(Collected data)
● ● ● ● ● ● ●

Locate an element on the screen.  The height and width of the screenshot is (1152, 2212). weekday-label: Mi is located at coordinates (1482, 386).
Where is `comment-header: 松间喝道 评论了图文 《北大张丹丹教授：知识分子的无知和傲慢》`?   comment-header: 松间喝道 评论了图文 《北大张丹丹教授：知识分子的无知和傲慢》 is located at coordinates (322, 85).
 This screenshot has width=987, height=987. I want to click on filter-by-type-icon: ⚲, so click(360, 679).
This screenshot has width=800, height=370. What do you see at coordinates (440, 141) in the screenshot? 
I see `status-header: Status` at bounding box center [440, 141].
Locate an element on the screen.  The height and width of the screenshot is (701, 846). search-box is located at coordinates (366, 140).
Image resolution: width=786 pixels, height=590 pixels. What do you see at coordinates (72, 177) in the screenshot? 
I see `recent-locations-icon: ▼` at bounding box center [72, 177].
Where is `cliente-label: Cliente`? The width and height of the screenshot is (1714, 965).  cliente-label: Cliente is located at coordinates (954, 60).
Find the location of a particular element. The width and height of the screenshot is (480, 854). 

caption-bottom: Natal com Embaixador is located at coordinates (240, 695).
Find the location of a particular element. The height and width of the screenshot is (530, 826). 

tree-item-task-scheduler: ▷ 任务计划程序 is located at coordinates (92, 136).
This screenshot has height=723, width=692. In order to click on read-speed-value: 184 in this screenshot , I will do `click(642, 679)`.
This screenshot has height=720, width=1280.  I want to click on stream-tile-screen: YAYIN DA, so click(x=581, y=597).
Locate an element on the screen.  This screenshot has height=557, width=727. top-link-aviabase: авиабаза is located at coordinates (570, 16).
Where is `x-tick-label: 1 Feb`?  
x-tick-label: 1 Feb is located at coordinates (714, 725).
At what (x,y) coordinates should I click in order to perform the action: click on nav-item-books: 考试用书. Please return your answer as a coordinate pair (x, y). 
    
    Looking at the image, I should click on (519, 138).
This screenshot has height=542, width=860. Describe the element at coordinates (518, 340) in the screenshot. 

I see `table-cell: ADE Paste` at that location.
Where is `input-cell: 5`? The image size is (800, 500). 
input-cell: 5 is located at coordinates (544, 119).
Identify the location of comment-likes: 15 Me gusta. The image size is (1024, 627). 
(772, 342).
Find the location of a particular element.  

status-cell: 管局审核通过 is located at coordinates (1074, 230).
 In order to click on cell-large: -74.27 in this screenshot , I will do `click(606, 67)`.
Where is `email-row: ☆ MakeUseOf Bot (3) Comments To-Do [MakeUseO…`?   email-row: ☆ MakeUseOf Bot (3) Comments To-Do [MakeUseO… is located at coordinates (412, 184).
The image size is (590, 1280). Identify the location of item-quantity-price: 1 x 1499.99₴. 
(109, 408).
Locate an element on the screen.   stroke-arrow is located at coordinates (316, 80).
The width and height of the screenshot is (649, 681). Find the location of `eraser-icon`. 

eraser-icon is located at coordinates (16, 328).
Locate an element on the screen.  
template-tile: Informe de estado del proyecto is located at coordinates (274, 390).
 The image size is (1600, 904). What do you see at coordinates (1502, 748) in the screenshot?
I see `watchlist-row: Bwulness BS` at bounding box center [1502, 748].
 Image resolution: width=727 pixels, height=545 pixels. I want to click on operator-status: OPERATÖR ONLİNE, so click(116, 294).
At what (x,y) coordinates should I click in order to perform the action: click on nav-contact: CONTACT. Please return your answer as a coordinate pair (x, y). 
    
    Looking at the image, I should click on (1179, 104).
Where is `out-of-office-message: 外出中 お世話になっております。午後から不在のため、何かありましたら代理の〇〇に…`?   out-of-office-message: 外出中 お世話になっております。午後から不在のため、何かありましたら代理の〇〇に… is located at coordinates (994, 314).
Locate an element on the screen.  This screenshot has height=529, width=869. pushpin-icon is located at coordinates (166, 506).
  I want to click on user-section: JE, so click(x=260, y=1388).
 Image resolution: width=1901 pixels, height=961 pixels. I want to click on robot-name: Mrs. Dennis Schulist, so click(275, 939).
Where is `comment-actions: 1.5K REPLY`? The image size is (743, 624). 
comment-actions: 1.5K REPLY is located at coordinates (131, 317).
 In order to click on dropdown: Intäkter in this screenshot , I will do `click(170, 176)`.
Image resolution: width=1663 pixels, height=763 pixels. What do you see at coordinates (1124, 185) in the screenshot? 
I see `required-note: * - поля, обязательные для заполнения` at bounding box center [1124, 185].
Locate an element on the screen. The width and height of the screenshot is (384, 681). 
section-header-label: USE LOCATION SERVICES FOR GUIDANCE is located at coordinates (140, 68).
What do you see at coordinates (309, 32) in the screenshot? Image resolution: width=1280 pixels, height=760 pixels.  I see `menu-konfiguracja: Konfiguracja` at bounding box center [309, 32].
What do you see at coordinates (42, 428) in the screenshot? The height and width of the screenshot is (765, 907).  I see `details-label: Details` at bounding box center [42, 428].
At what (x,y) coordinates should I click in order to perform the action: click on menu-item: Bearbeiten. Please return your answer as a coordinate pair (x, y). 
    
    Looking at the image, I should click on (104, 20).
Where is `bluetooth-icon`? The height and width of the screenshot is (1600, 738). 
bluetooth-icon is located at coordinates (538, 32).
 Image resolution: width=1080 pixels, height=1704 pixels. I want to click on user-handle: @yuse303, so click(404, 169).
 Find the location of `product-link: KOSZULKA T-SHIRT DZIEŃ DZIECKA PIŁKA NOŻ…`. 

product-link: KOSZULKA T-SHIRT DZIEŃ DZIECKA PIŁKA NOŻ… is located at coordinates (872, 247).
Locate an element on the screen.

● ● ● ● ● ● ●

> [About this exercise]:
Edit the listing so that each "Locate an element on the screen" becomes "Find an element on the screen", with everything else left as it is.

> [Reply to the exercise]:
Find an element on the screen.  The height and width of the screenshot is (1152, 2212). weekday-label: Mi is located at coordinates (1482, 386).
Where is `comment-header: 松间喝道 评论了图文 《北大张丹丹教授：知识分子的无知和傲慢》`?   comment-header: 松间喝道 评论了图文 《北大张丹丹教授：知识分子的无知和傲慢》 is located at coordinates (322, 85).
 This screenshot has width=987, height=987. I want to click on filter-by-type-icon: ⚲, so click(360, 679).
This screenshot has width=800, height=370. What do you see at coordinates (440, 141) in the screenshot? 
I see `status-header: Status` at bounding box center [440, 141].
Find an element on the screen.  The height and width of the screenshot is (701, 846). search-box is located at coordinates (366, 140).
Image resolution: width=786 pixels, height=590 pixels. What do you see at coordinates (72, 177) in the screenshot? 
I see `recent-locations-icon: ▼` at bounding box center [72, 177].
Where is `cliente-label: Cliente`? The width and height of the screenshot is (1714, 965).  cliente-label: Cliente is located at coordinates (954, 60).
Find the location of a particular element. The width and height of the screenshot is (480, 854). 

caption-bottom: Natal com Embaixador is located at coordinates (240, 695).
Find the location of a particular element. The height and width of the screenshot is (530, 826). 

tree-item-task-scheduler: ▷ 任务计划程序 is located at coordinates (92, 136).
This screenshot has height=723, width=692. In order to click on read-speed-value: 184 in this screenshot , I will do `click(642, 679)`.
This screenshot has height=720, width=1280.  I want to click on stream-tile-screen: YAYIN DA, so click(x=581, y=597).
Find an element on the screen.  This screenshot has height=557, width=727. top-link-aviabase: авиабаза is located at coordinates (570, 16).
Where is `x-tick-label: 1 Feb`?  
x-tick-label: 1 Feb is located at coordinates (714, 725).
At what (x,y) coordinates should I click in order to perform the action: click on nav-item-books: 考试用书. Please return your answer as a coordinate pair (x, y). 
    
    Looking at the image, I should click on (519, 138).
This screenshot has height=542, width=860. Describe the element at coordinates (518, 340) in the screenshot. 

I see `table-cell: ADE Paste` at that location.
Where is `input-cell: 5`? The image size is (800, 500). 
input-cell: 5 is located at coordinates (544, 119).
Identify the location of comment-likes: 15 Me gusta. The image size is (1024, 627). 
(772, 342).
Find the location of a particular element.  

status-cell: 管局审核通过 is located at coordinates (1074, 230).
 In order to click on cell-large: -74.27 in this screenshot , I will do `click(606, 67)`.
Where is `email-row: ☆ MakeUseOf Bot (3) Comments To-Do [MakeUseO…`?   email-row: ☆ MakeUseOf Bot (3) Comments To-Do [MakeUseO… is located at coordinates (412, 184).
The image size is (590, 1280). Identify the location of item-quantity-price: 1 x 1499.99₴. 
(109, 408).
Find an element on the screen.   stroke-arrow is located at coordinates (316, 80).
The width and height of the screenshot is (649, 681). Find the location of `eraser-icon`. 

eraser-icon is located at coordinates (16, 328).
Find an element on the screen.  
template-tile: Informe de estado del proyecto is located at coordinates (274, 390).
 The image size is (1600, 904). What do you see at coordinates (1502, 748) in the screenshot?
I see `watchlist-row: Bwulness BS` at bounding box center [1502, 748].
 Image resolution: width=727 pixels, height=545 pixels. I want to click on operator-status: OPERATÖR ONLİNE, so click(116, 294).
At what (x,y) coordinates should I click in order to perform the action: click on nav-contact: CONTACT. Please return your answer as a coordinate pair (x, y). 
    
    Looking at the image, I should click on (1179, 104).
Where is `out-of-office-message: 外出中 お世話になっております。午後から不在のため、何かありましたら代理の〇〇に…`?   out-of-office-message: 外出中 お世話になっております。午後から不在のため、何かありましたら代理の〇〇に… is located at coordinates (994, 314).
Find an element on the screen.  This screenshot has height=529, width=869. pushpin-icon is located at coordinates (166, 506).
  I want to click on user-section: JE, so click(x=260, y=1388).
 Image resolution: width=1901 pixels, height=961 pixels. I want to click on robot-name: Mrs. Dennis Schulist, so click(275, 939).
Where is `comment-actions: 1.5K REPLY`? The image size is (743, 624). 
comment-actions: 1.5K REPLY is located at coordinates (131, 317).
 In order to click on dropdown: Intäkter in this screenshot , I will do `click(170, 176)`.
Image resolution: width=1663 pixels, height=763 pixels. What do you see at coordinates (1124, 185) in the screenshot? 
I see `required-note: * - поля, обязательные для заполнения` at bounding box center [1124, 185].
Find an element on the screen. The width and height of the screenshot is (384, 681). 
section-header-label: USE LOCATION SERVICES FOR GUIDANCE is located at coordinates (140, 68).
What do you see at coordinates (309, 32) in the screenshot? Image resolution: width=1280 pixels, height=760 pixels.  I see `menu-konfiguracja: Konfiguracja` at bounding box center [309, 32].
What do you see at coordinates (42, 428) in the screenshot? The height and width of the screenshot is (765, 907).  I see `details-label: Details` at bounding box center [42, 428].
At what (x,y) coordinates should I click in order to perform the action: click on menu-item: Bearbeiten. Please return your answer as a coordinate pair (x, y). 
    
    Looking at the image, I should click on (104, 20).
Where is `bluetooth-icon`? The height and width of the screenshot is (1600, 738). 
bluetooth-icon is located at coordinates (538, 32).
 Image resolution: width=1080 pixels, height=1704 pixels. I want to click on user-handle: @yuse303, so click(404, 169).
 Find the location of `product-link: KOSZULKA T-SHIRT DZIEŃ DZIECKA PIŁKA NOŻ…`. 

product-link: KOSZULKA T-SHIRT DZIEŃ DZIECKA PIŁKA NOŻ… is located at coordinates (872, 247).
Find an element on the screen.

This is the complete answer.